傅陽是四月初三回到家中的,距離三月初三他留在田家巷。已經過了整整一個月。此前他曾經遣人送信回來,說是四月初五回家,可是不知怎地,四月初三就回來了,神色之間有些狼狽。楊氏與傅老實見到他都是極歡喜的。可是還沒等父母上前,傅陽已經遞給傅春兒一包藥粉,說是消毒的,要傅春兒幫他下在洗澡水裡。回頭他換下的衣服最好都在家門口燒掉,去去晦氣。
楊氏聞言,急急地去給傅陽尋了一套乾淨的衣褲。傅陽此時臉紅紅地,給傅春兒塞了一包東西,“妹妹,你一會兒焚燒我的衣物,將這個也燒了去。”

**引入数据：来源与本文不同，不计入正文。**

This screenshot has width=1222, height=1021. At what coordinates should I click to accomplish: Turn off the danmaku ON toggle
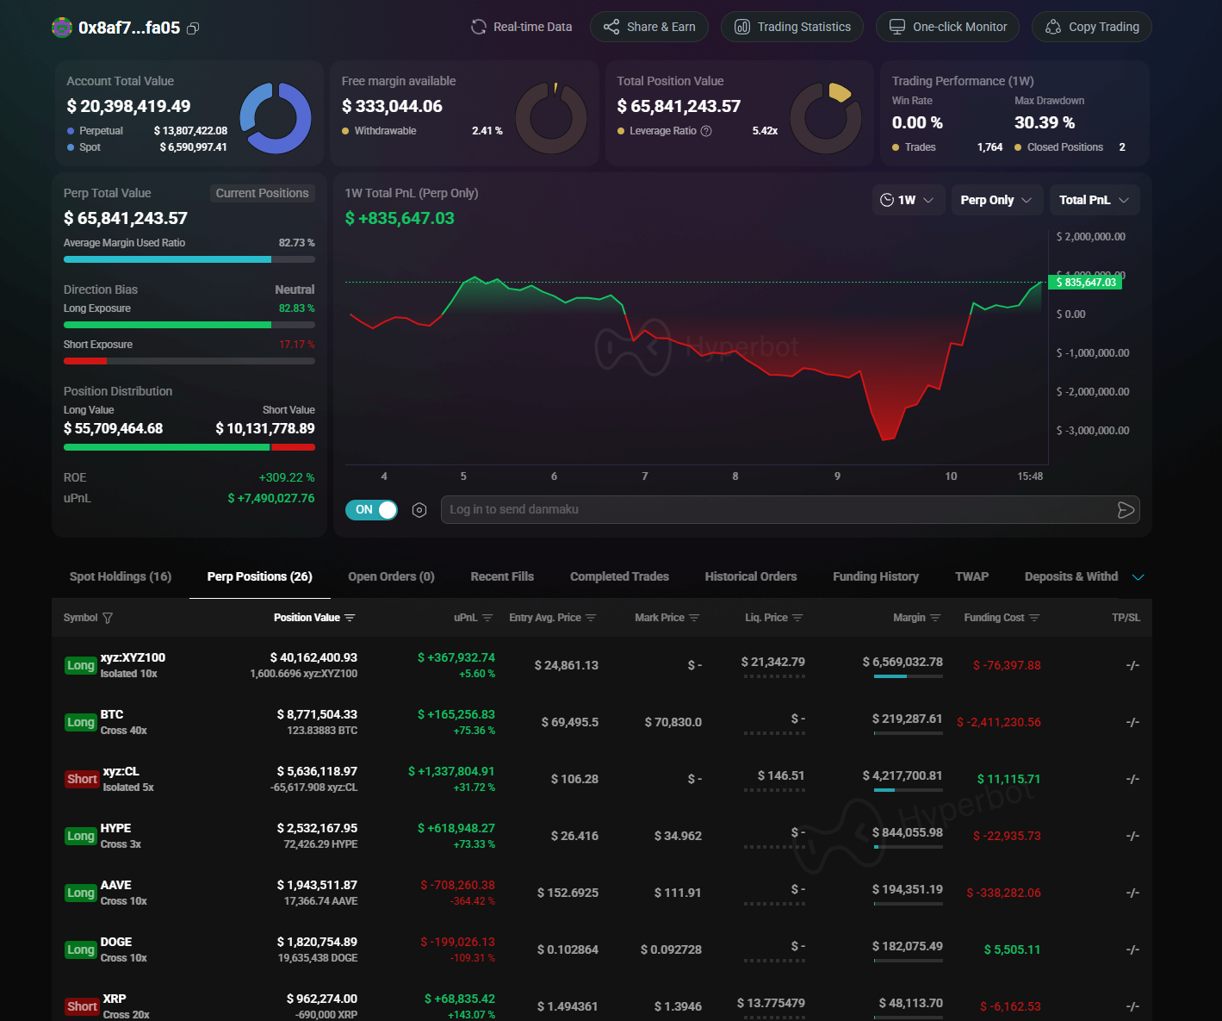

傅春兒見他說得神秘,忍不住揹人處看了一看,見是一方松花色的汗巾,上面還同樣用松花色的繡線,雙面繡著花兒,不細看還真看不出來。然後再看包裹裡其他物事,見竟有不少字紙,上面寫著些詩句。傅春兒粗粗看去,大多是抒寫春愁閨思的,筆致柔弱,看上去,像是女子的手筆。
傅春兒心中一凜,連忙問傅陽:“哥哥,這些你是怎生得來的?”
“我,我也不知,我放了話說過兩日要走,結果擱在火神廟裡的包袱就被人動過了,塞了這些進來。”傅陽撓撓頭。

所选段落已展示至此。